Knowledge of Agency Relationship
IRRELEVANT!

If two parties are acting in a consensual relationship where one acts on behalf of, and subject to, the control of the other, then they are Principal and Agent EVEN IF THEY DON'T REALIZE IT

**No requirement to file any document

**No consideration or writing req'd.

EXCEPT: If the agency falls within the Statute of Frauds [in MS, it cannot be performed in 15 mos--the agreement must be in writing]
Equal Dignities Rule
Rule that if an agent is going to enter into contracts on behalf of the P that would be within the statute of frauds, the agency agreement must be in writing as well.

DOES NOT APPLY IN MS!
Agency Termination
Given the potential for liability and vulnerability of a Principal in an agency relationship, the law makes an agency relationship an at-will agreement.

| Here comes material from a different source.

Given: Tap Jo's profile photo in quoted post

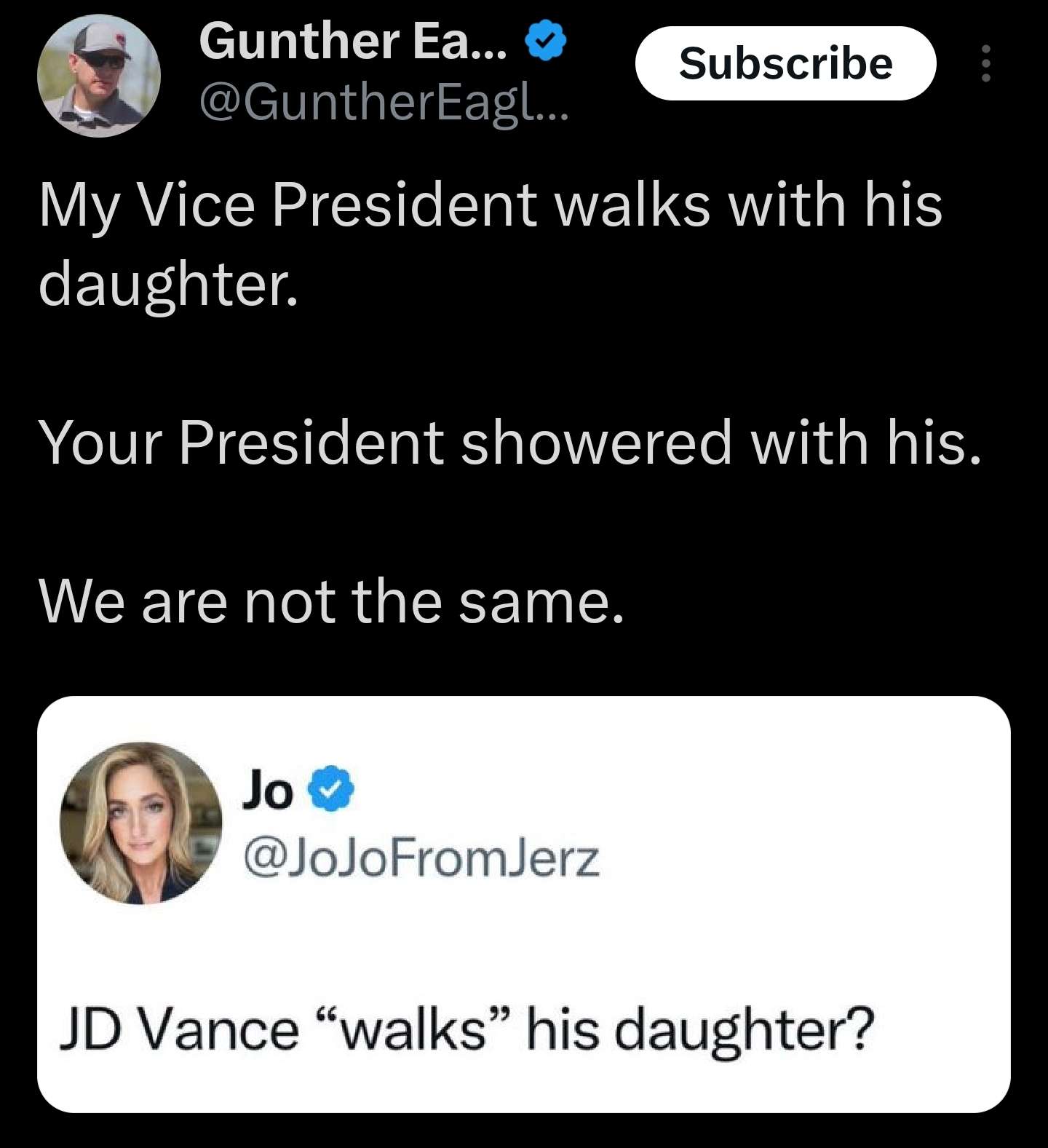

**NO need to prove cause or anything else for the Principal to terminate an agency.
Termination of Agency: Contract Claims
If the agency is terminated, an agent may still have a contract claim against their principal
Termination of Agency: Third Party Rights
3rd party who have dealt with the agent before termination fo the agency may still rely on that agency until they receive reasonable notice.
Duties of Agent to Principal
The delegation of authority by a Principal to an Agent brings with it fiduciary duties

(1) Duty of Care
(2) Duty of Loyalty
Duty of Care
An A owes their P the duty to act in an agency with the care adn diligence of a reasonable person

**OR if that agent is an expert in the area of the agency, teh A must act with the care an diligence of a reasonable expert

**The duty of care does not require perfect performance. A is liable for damages to the P attributable to the failure to live up to the duty of care.
Duty of Loyalty
Agent must put the interests of their P FIRST in the area of their agency. Agent must not put his own interests first.

"punctillo of highest honor"

**May not compete with P nor may he take a business opportunity from the P if they are within the area of the agency.

Remedy: Recission or Restitution for P
Duties of Principal to Agent
P owes clearly defined duties:

(1) Compensation
(2) Indemnification
(3) Reimbursement
Compensation
(P's Duty)
P must pay A for the value of services unless A agrees to act gratuitously.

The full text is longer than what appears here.